What is required => What you return must be the full listing, word for word, with no images in it.

☆ ☆ ☆ ☆ ☆

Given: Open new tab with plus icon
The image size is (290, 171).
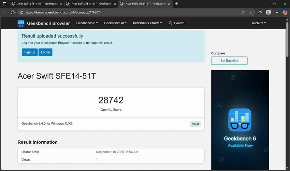Looking at the screenshot, I should coord(177,4).
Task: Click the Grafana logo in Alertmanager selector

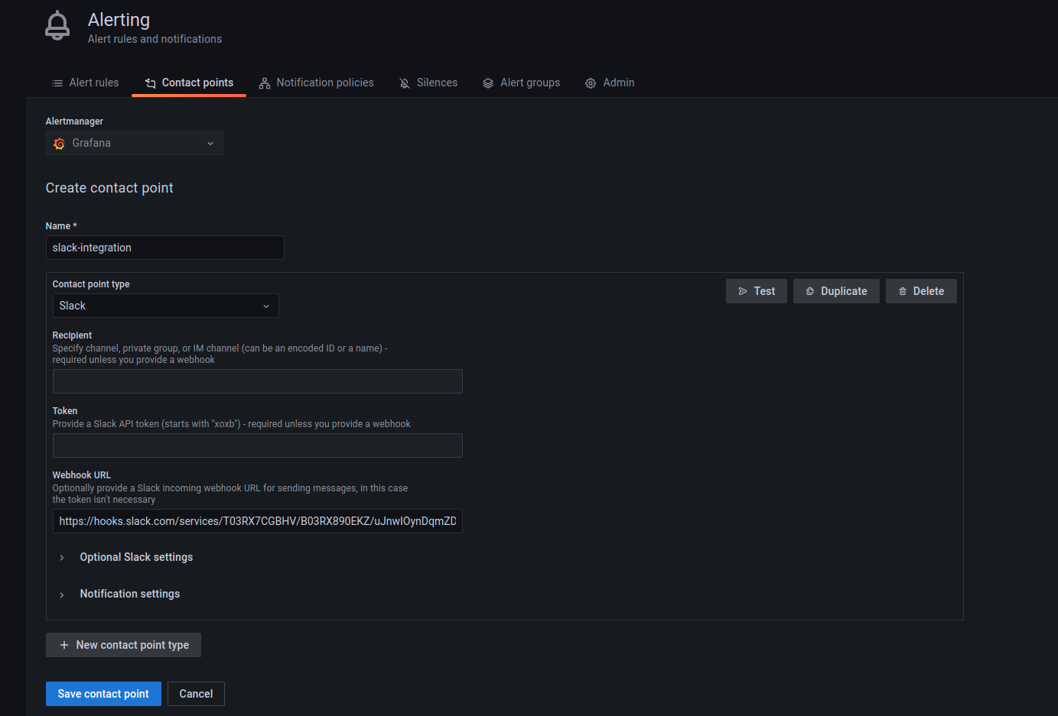Action: [x=60, y=144]
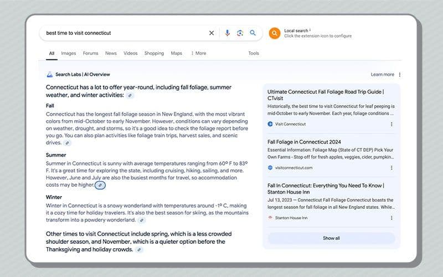The image size is (443, 277).
Task: Clear the search box with X icon
Action: (211, 33)
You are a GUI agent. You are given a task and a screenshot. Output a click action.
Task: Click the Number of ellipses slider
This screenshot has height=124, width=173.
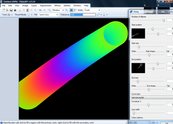(148, 20)
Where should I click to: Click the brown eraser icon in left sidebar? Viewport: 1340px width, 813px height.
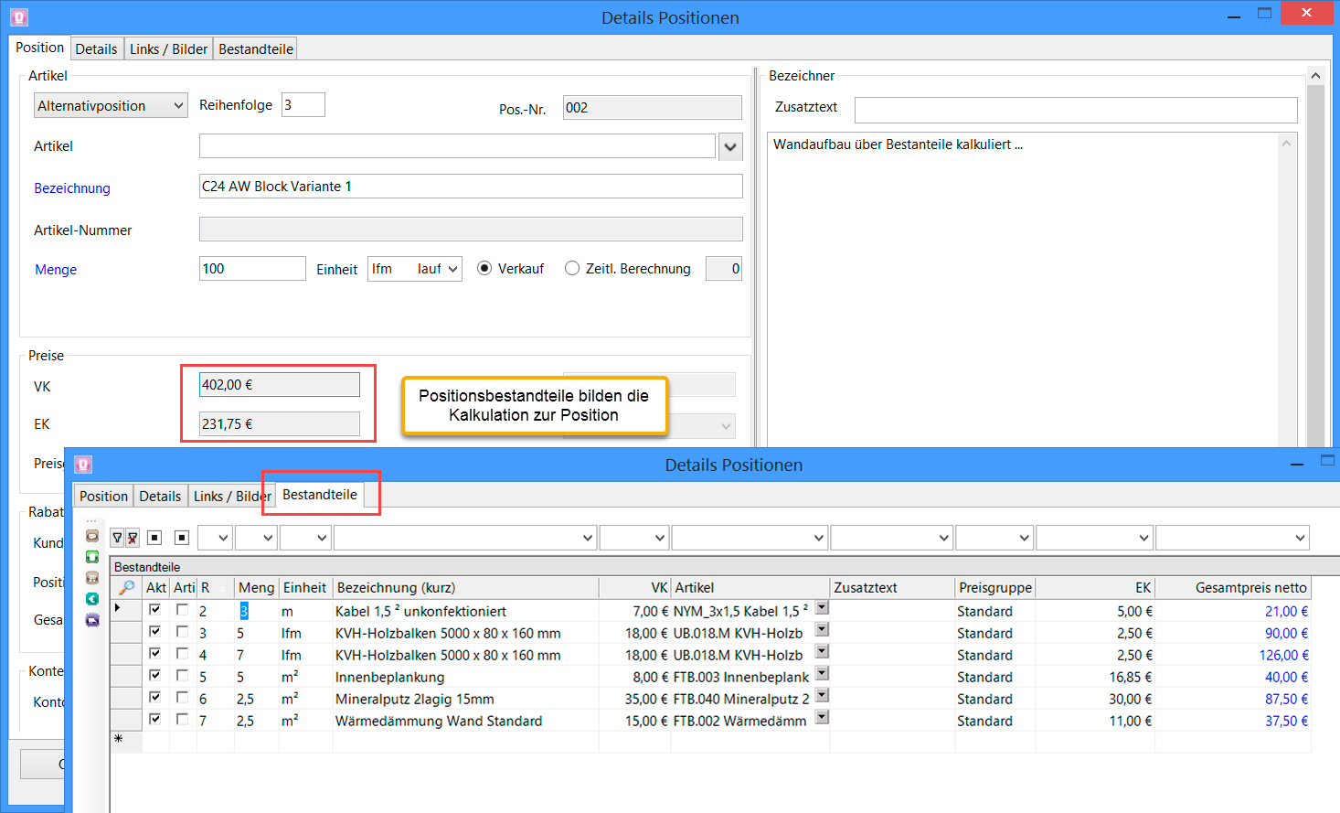pos(92,536)
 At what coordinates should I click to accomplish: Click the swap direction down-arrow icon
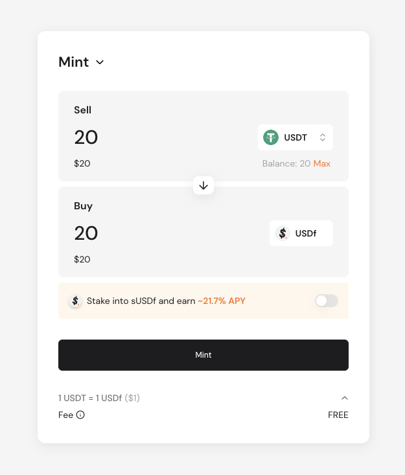click(203, 185)
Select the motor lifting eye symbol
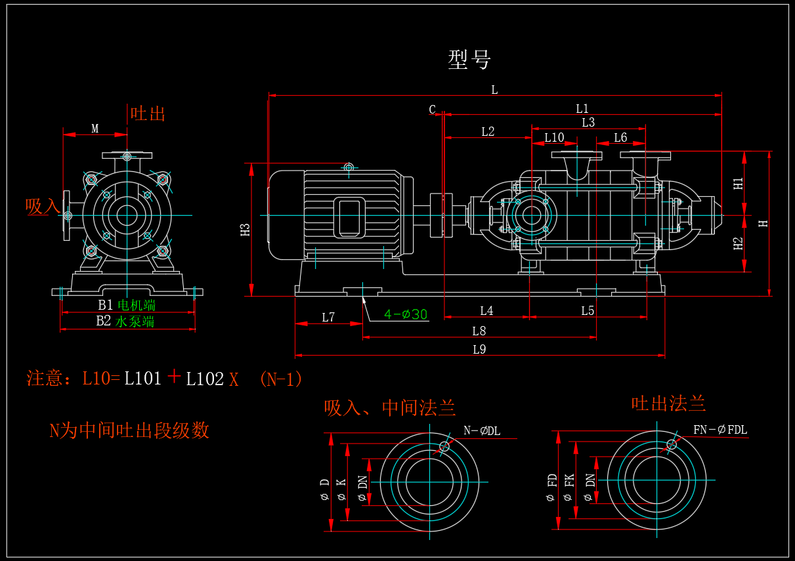 349,168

☆ ☆ ☆ ☆ ☆

Result of the exercise =>
Given: Open new tab with plus icon
The image size is (290, 171).
Looking at the screenshot, I should coord(177,4).
Task: Click the Grafana logo in Alertmanager selector

Action: [x=60, y=144]
The image size is (443, 277).
Task: Clear the search box with X icon
Action: (211, 33)
You are a GUI agent. You are given a task and a screenshot. Output a click action.
Task: Click the Number of ellipses slider
This screenshot has height=124, width=173.
(148, 20)
Where should I click to: Click the brown eraser icon in left sidebar? Viewport: 1340px width, 813px height.
pos(92,536)
 At what coordinates should I click to accomplish: Click the swap direction down-arrow icon
click(203, 185)
Select the motor lifting eye symbol
 349,168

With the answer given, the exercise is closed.